It has been such a terrific weekend.  I don’t think the weather could have been more perfect for B and E camping or for the prom that A attended with her friend.  (She looked beautiful and had a great time, by the way.  We have a funny story about hair that one of us will write about soon.)  I had the place to myself last night until A came home, and decided to watch a movie that was sitting on our computer.  It was a fun movie.  It wasn’t about the matriarch’s breast cancer, but at the very end she informed her kids that this time it was it, and it was apparent in the last scene that she’d died.  My first thought was to protect my kids from this.  My second thought was not to. 

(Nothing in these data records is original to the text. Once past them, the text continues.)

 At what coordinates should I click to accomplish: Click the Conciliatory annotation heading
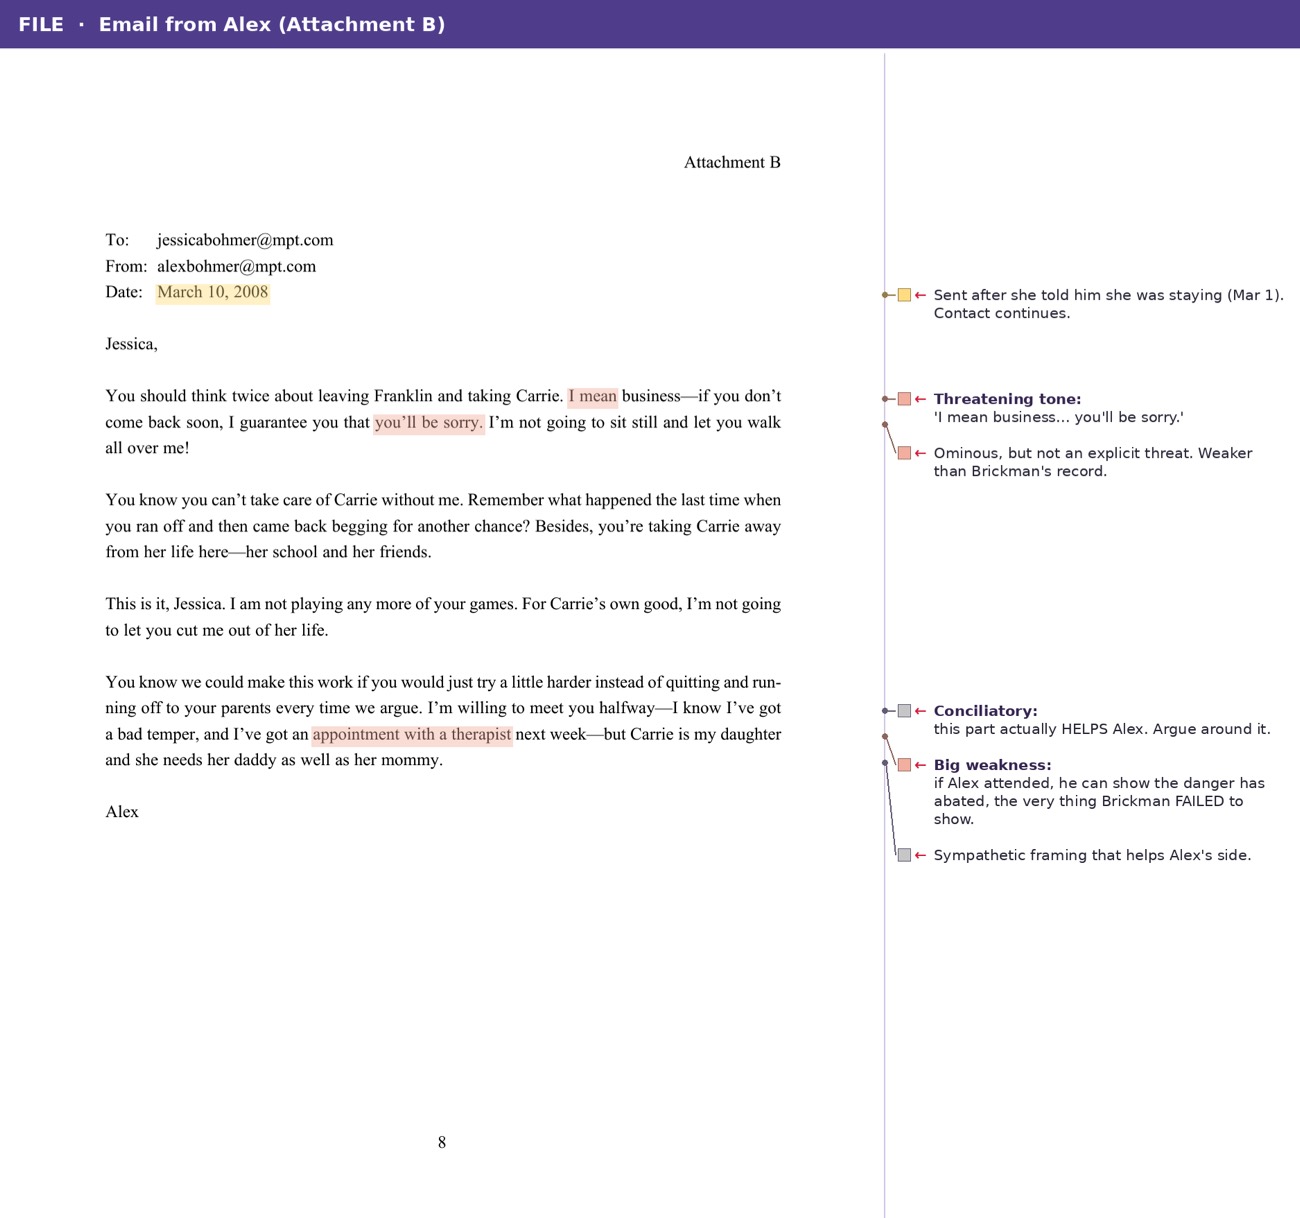[985, 711]
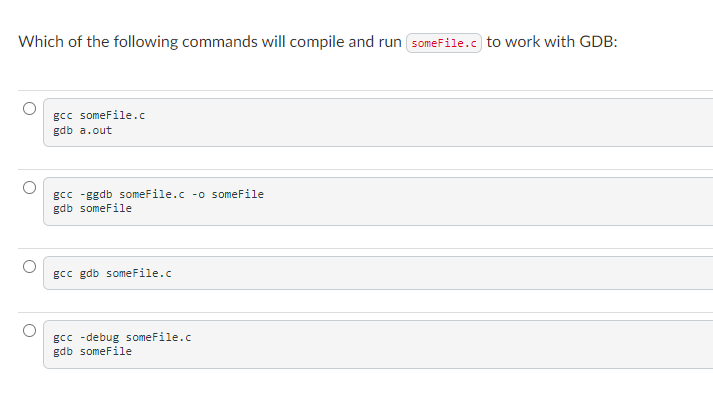Click the a.out filename in first answer
This screenshot has width=713, height=398.
point(96,131)
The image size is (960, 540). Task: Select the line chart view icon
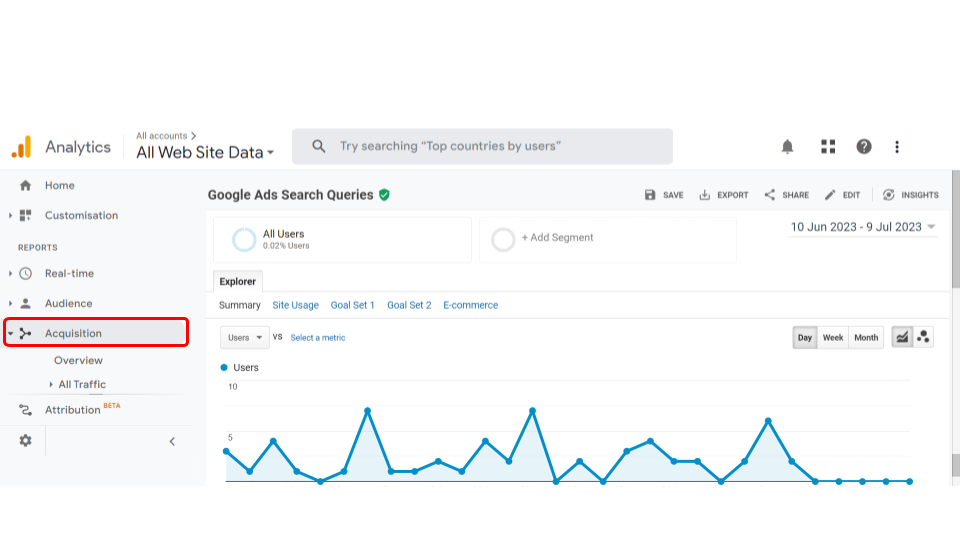click(x=902, y=337)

The  reality that the cancer could come back (or perhaps not have left completely) is something that comes to me from time to time.  But a true G.O. doesn’t hold on to this for long.  When I see people I have not seen in a while they ask if the cancer is gone.  My answer is simple.  My surgeon said it was gone when she visited me the day after surgery.  My oncologist suggested it was gone as well.  When I think about the fact that a rogue cell could be hiding in my tissue it lasts for a second or two, and then I think that I never wondered when the bus would hit me before all this began.  When I get asked ‘what’s the prognosis?’ I just have to tell it like it is.  I don’t really know, but I do know a lot of people go on to live long lives and some die too early.  We don’t spend much time talking about this at home.  I think I can speak for all when I say that we are just happy to get back in gear together.  At this point I am encountering people who never knew that I had cancer, and they are none the wiser.  This to me is a good sign that I’m moving beyond it all to the degree that I can.

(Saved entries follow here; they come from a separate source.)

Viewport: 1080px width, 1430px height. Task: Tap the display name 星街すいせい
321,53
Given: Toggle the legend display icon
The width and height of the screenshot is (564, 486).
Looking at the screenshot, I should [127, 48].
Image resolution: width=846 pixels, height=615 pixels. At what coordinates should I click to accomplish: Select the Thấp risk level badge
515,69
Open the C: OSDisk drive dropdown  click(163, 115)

After a weekend like this (minus the hot flashes), I could almost convince myself that the past 9 months didn’t exist.  Really.  I feel very good.  My scar is healing very nicely.  My range of motion is almost back to normal.  When I got out of the shower E was happy to comb my hair, like he did before I shaved my head.  He even messed around parting it in different places.  I was in the garden today, harvesting lettuce and spinach, planting some perennials, watering the cabbage and broccoli.  I primed the floor boards for the bathroom.  See?  It’s life with spring breezes, projects, katz finding sun spots beneath the sky lights.

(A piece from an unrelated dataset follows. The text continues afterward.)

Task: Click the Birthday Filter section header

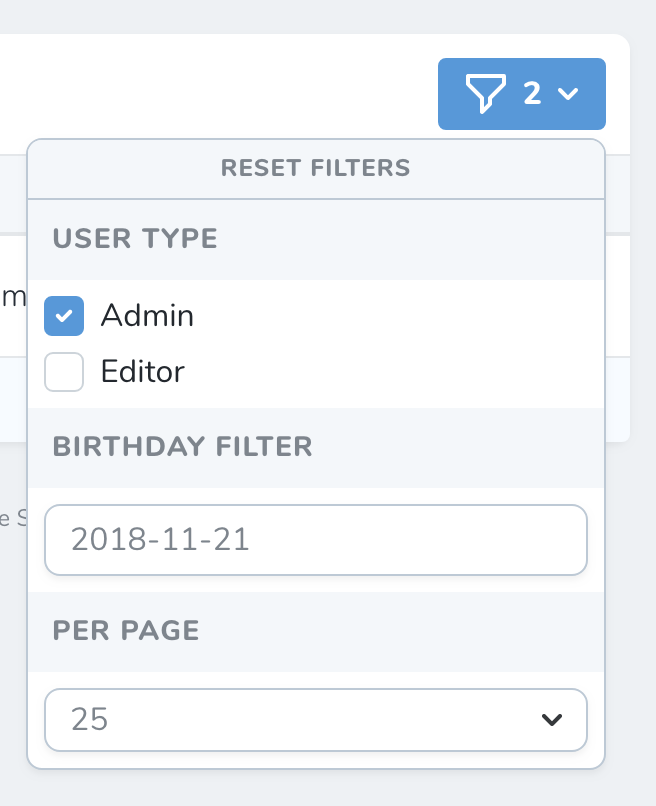Action: [x=181, y=446]
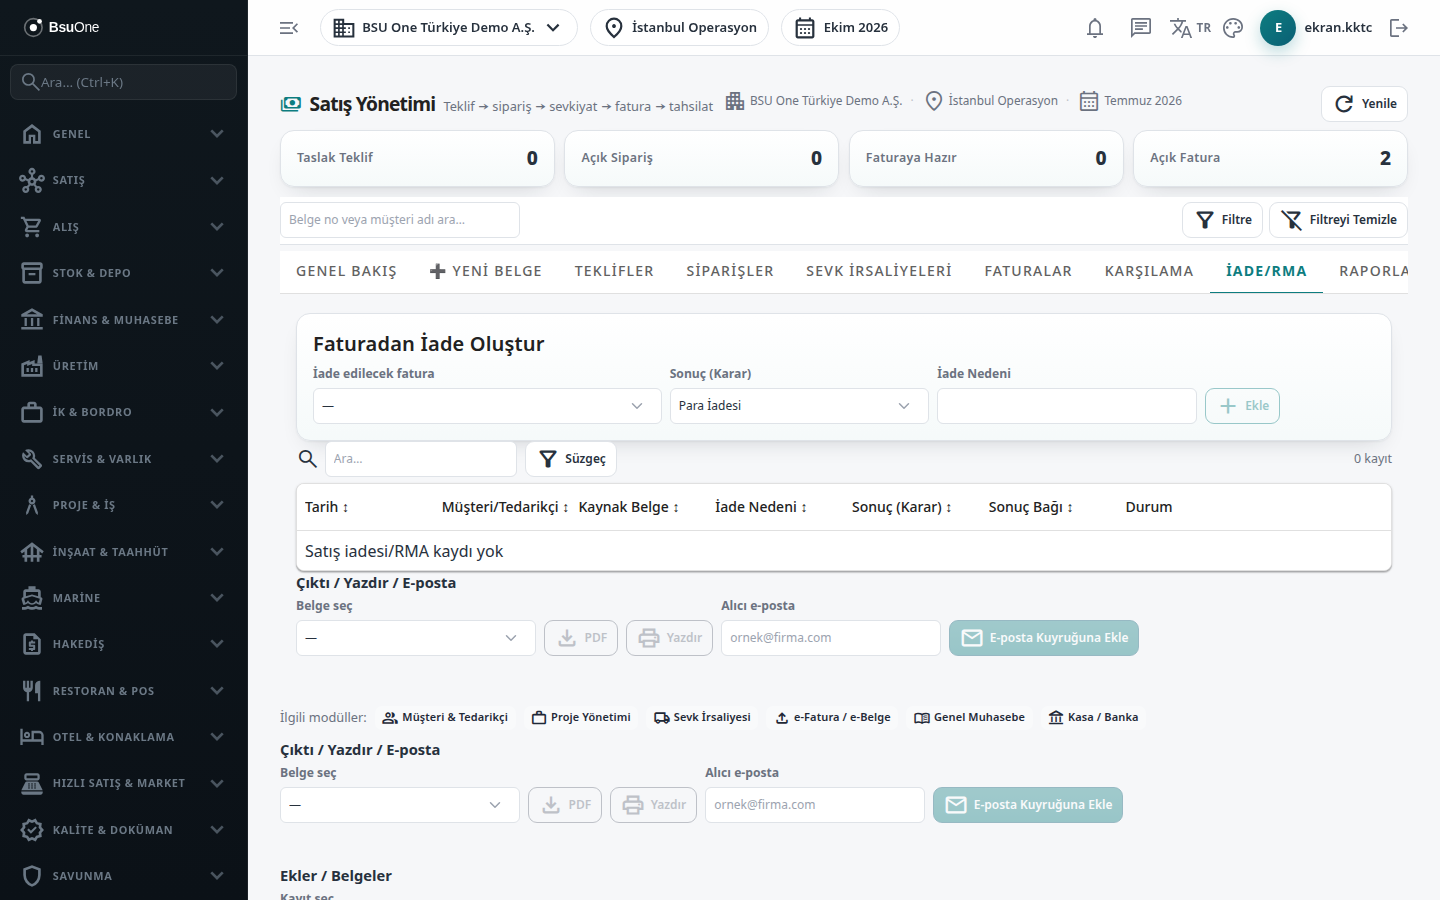Focus the İade Nedeni input field

1067,406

Since this blog is about ‘a family’s life with breast cancer’, I will keep you informed.  My next appointment is in a couple weeks.  The tamoxifen update is thus:  I don’t feel any different.  I’m active, I’m eating well and sleeping well.   I did have a couple people ask about the detox.  It was a week long, and was based around a cabbage soup.   You eat a combination of the soup with veggies, fruit, bananas, skim milk and protein on different days.   I don’t know if it has anything to do with my overall feeling of well being, but I felt good following the recommendations through to the end.  I’m not going to publish it though.  I think that if people are interested in doing a detox, they ought to have someone advise them.  I really trust my herbalist and she was my guide.  When we agreed to follow the recommendations from the medical model, we also agreed to balance it with other advice.  This particular advice came from someone I trust, in whose hands I feel very supported.

Sitting here on my deck, with the late afternoon shadows in the forest that surrounds our house, glints of sunlight on the spring green leaves, with the birds and tree frogs chirping away, I am awake to the fact that I like being alive right now.  I am going to do what I can so that it lasts a good long time.